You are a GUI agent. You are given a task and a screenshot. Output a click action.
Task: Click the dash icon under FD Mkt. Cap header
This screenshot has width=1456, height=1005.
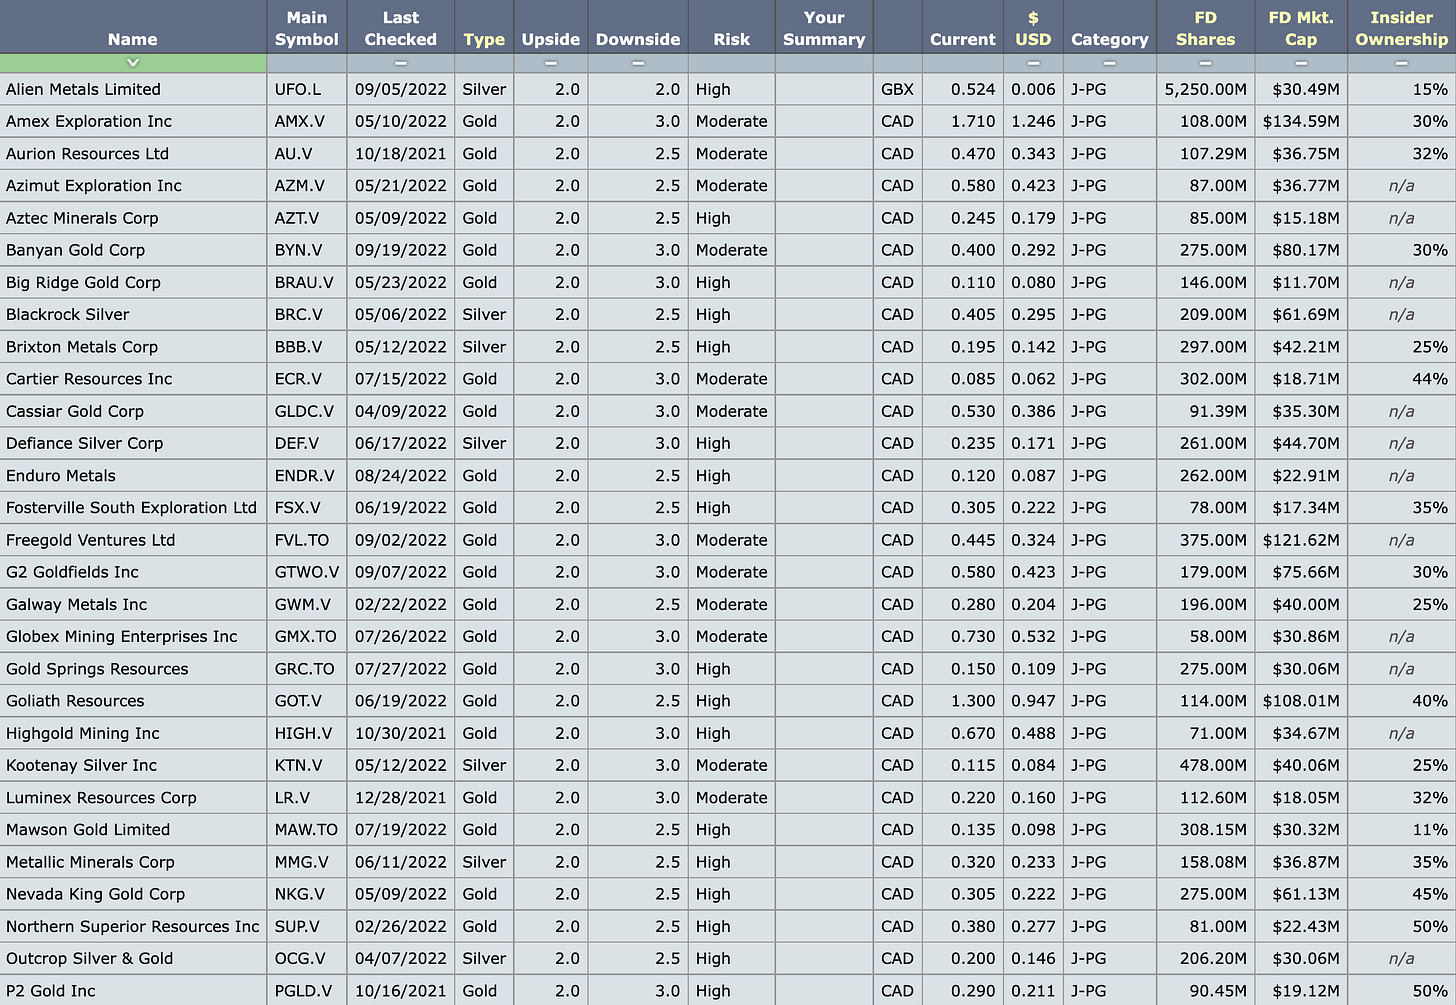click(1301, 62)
----
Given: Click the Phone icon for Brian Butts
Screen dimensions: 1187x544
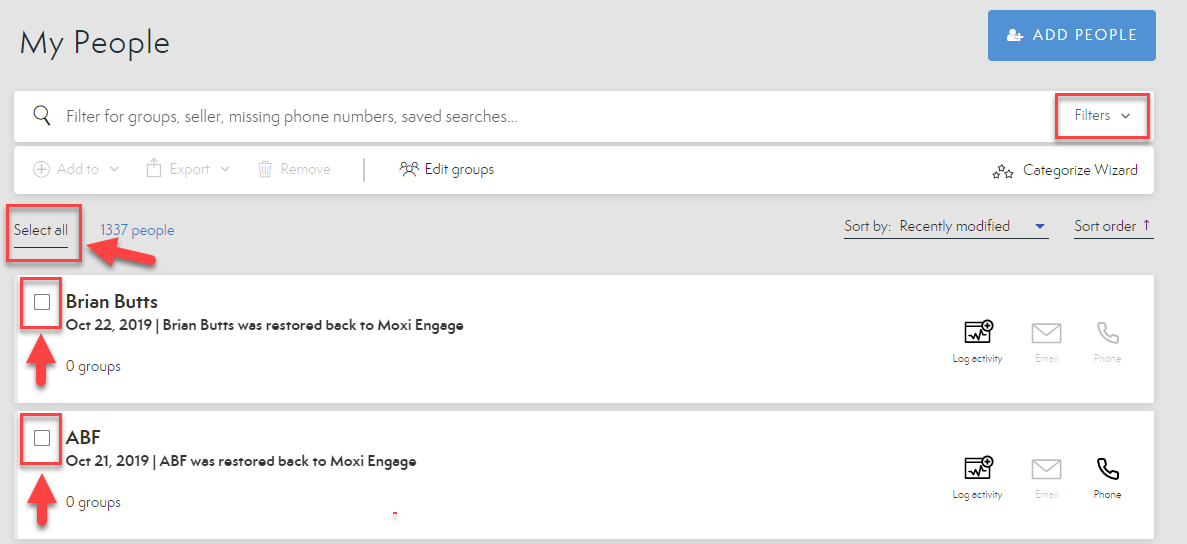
----
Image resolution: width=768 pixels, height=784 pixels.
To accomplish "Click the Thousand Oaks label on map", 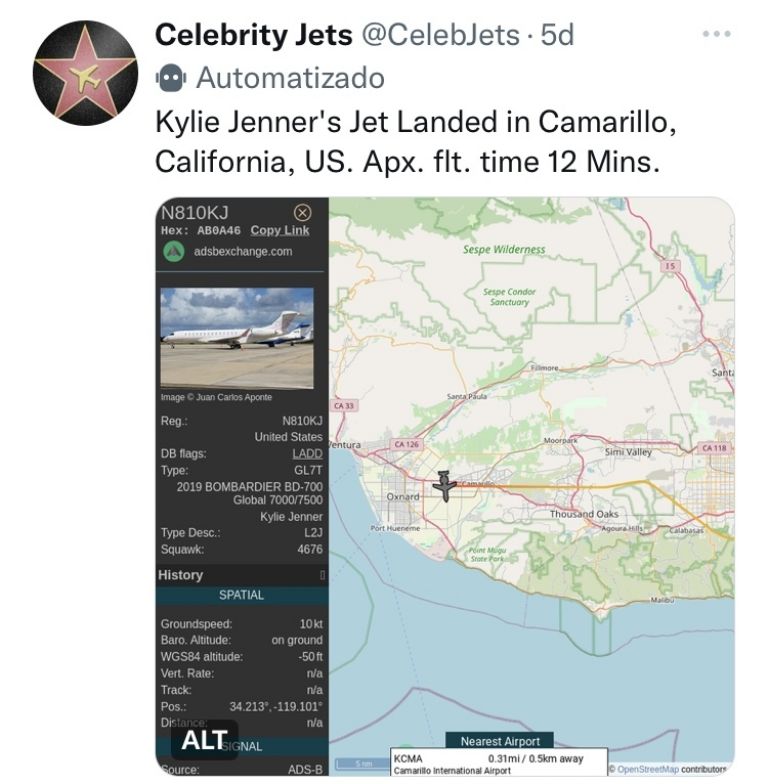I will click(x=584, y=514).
----
Rewrite the lines from the one containing "You are a GUI" through the one containing "click(1301, 62)", changing "screenshot" to "screen capture" and keeping everything else the same. Omit the pictures from your version.

**TASK RESPONSE**
You are a GUI agent. You are given a task and a screen capture. Output a click action.
Task: Click the dash icon under FD Mkt. Cap header
This screen capture has width=1456, height=1005.
click(1301, 62)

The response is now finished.